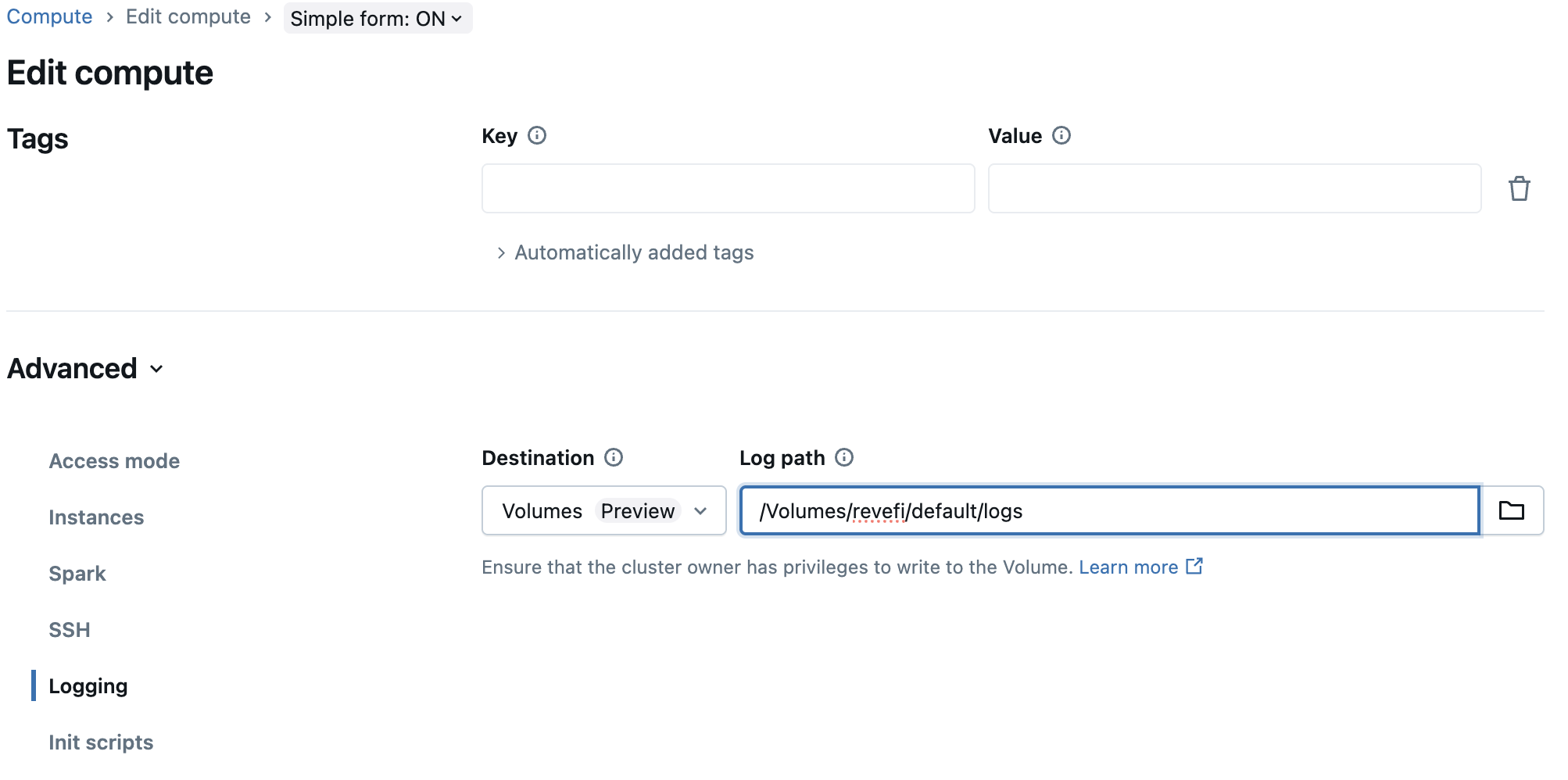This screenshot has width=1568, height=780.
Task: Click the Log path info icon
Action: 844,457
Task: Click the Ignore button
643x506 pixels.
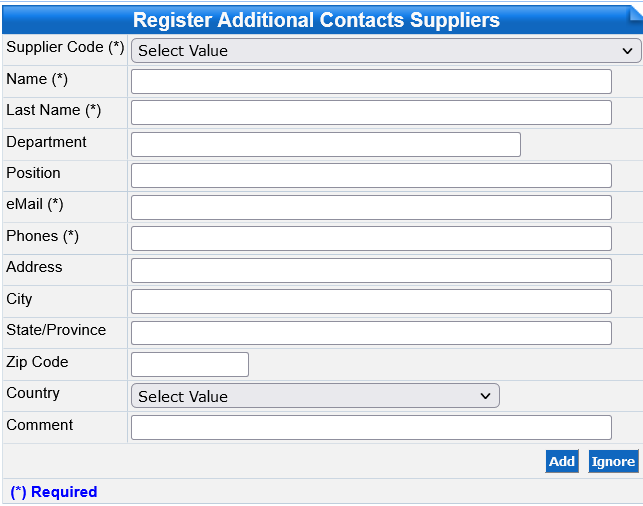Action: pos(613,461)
...
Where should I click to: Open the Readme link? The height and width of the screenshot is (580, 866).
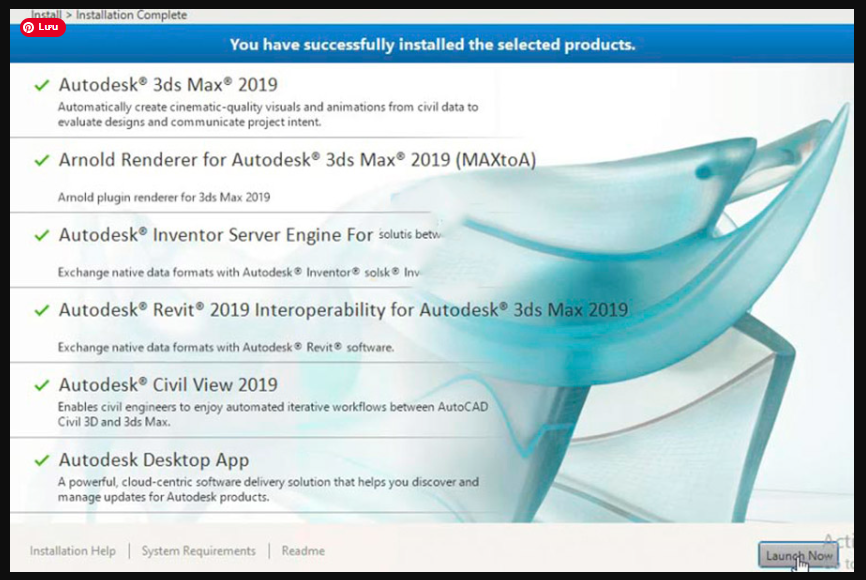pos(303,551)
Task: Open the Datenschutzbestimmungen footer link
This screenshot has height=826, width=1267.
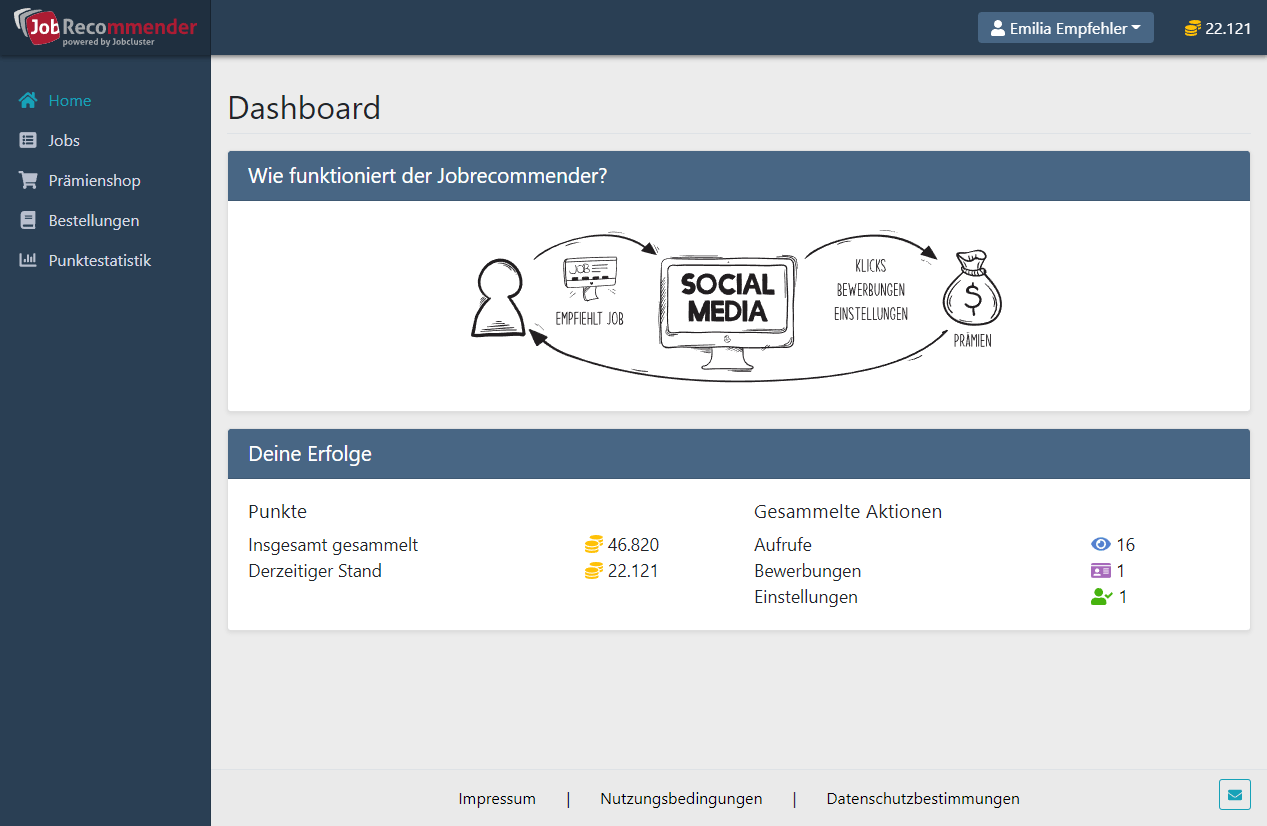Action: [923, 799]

EXERCISE REQUIREMENTS:
Return the stretch of the listing from the line containing "Where should I" through the line containing "Action: [923, 799]" exactly as it stands, leaving the pictures out of your answer.

THE OUTPUT:
Where should I click to: Open the Readme link? The height and width of the screenshot is (580, 866).
pos(303,551)
Task: Open the Datenschutzbestimmungen footer link
This screenshot has height=826, width=1267.
Action: [923, 799]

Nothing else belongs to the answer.